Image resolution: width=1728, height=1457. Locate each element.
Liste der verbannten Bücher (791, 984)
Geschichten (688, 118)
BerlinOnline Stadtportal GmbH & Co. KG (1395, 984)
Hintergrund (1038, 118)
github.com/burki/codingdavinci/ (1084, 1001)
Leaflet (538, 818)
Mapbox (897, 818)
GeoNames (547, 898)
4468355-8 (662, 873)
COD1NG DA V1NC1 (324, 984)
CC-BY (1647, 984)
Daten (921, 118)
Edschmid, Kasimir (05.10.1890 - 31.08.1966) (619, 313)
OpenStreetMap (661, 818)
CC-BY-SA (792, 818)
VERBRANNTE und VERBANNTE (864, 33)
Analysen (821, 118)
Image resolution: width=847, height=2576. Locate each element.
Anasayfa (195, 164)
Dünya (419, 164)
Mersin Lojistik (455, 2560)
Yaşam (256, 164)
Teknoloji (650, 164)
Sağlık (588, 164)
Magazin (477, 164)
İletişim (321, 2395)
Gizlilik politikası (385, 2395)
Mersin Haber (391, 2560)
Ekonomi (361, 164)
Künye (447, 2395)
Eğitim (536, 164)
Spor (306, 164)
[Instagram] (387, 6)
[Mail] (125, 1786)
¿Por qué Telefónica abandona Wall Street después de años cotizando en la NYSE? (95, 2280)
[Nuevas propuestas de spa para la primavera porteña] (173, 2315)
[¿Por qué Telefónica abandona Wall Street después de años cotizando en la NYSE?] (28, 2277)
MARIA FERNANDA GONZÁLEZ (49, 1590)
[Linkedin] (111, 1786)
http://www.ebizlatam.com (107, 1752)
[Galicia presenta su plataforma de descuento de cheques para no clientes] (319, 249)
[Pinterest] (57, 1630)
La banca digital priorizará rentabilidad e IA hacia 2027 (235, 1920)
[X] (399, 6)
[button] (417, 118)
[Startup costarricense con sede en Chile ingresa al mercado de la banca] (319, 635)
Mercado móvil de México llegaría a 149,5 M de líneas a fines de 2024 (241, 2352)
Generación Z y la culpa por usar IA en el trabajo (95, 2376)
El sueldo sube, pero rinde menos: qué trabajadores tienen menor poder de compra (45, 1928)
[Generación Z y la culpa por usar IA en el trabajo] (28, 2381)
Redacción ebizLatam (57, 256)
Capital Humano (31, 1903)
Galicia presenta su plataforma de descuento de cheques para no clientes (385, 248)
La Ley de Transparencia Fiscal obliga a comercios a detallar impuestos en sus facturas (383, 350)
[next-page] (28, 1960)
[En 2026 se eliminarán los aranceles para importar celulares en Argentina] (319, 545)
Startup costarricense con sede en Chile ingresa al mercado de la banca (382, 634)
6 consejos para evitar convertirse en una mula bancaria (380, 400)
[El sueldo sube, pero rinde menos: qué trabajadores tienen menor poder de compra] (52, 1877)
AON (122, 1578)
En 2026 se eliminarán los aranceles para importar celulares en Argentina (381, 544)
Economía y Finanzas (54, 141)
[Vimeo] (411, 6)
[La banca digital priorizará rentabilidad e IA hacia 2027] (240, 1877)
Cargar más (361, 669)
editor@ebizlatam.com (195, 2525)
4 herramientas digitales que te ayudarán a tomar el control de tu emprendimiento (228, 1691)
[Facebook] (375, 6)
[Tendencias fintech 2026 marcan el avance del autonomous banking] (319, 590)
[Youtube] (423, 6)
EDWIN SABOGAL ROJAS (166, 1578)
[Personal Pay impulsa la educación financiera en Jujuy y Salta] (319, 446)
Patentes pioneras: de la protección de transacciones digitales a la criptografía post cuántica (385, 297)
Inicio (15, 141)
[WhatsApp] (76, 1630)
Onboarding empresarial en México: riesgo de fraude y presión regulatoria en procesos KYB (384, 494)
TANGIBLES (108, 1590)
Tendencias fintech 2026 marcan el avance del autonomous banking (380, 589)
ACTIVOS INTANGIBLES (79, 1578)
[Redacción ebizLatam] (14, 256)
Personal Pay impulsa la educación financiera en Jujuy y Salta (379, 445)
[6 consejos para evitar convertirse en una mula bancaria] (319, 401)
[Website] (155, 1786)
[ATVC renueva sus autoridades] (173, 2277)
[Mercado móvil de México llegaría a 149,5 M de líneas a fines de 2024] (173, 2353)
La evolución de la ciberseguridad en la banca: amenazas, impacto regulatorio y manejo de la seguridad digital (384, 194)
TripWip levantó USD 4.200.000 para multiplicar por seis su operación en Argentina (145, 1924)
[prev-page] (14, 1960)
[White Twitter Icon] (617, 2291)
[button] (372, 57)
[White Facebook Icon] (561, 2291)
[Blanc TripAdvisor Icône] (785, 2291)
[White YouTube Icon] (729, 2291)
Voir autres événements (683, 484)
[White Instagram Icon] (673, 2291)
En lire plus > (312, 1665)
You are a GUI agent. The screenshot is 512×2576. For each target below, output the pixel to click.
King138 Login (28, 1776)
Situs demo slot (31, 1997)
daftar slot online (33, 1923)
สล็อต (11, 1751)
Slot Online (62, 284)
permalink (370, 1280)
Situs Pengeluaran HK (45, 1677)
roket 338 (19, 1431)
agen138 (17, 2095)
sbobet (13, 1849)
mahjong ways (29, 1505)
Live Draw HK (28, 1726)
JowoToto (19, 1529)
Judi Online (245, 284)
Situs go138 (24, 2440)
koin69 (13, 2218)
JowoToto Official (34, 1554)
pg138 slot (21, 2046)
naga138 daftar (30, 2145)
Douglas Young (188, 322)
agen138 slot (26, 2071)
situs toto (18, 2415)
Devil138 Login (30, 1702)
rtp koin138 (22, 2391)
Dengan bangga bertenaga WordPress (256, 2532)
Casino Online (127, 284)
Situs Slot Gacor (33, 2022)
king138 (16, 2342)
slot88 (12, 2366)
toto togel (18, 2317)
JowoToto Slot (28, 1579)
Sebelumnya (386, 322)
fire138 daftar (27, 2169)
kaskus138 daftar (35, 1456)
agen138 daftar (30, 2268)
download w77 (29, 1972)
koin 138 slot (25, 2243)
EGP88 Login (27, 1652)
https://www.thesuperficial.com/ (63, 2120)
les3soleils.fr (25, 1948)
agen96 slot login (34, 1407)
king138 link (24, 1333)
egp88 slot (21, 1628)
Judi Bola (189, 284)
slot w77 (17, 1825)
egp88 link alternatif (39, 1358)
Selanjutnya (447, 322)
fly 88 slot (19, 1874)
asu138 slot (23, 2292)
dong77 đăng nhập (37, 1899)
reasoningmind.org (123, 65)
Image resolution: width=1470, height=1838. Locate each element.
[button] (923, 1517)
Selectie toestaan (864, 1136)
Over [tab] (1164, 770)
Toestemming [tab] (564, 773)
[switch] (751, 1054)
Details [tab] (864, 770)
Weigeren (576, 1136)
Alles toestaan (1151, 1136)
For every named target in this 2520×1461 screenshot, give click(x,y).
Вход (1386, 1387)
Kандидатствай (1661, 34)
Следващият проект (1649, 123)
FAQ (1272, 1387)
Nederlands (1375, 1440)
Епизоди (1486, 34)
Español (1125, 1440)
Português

WORK INSTRUCTION | The lines to copy run from the first line of the entries to the line containing "COD1NG DA V1NC1 (324, 984)"; copy them exactly and output nothing else.

WORKED SOLUTION |
Image resolution: width=1728, height=1457. Locate each element.
Liste der verbannten Bücher (791, 984)
Geschichten (688, 118)
BerlinOnline Stadtportal GmbH & Co. KG (1395, 984)
Hintergrund (1038, 118)
github.com/burki/codingdavinci/ (1084, 1001)
Leaflet (538, 818)
Mapbox (897, 818)
GeoNames (547, 898)
4468355-8 (662, 873)
COD1NG DA V1NC1 (324, 984)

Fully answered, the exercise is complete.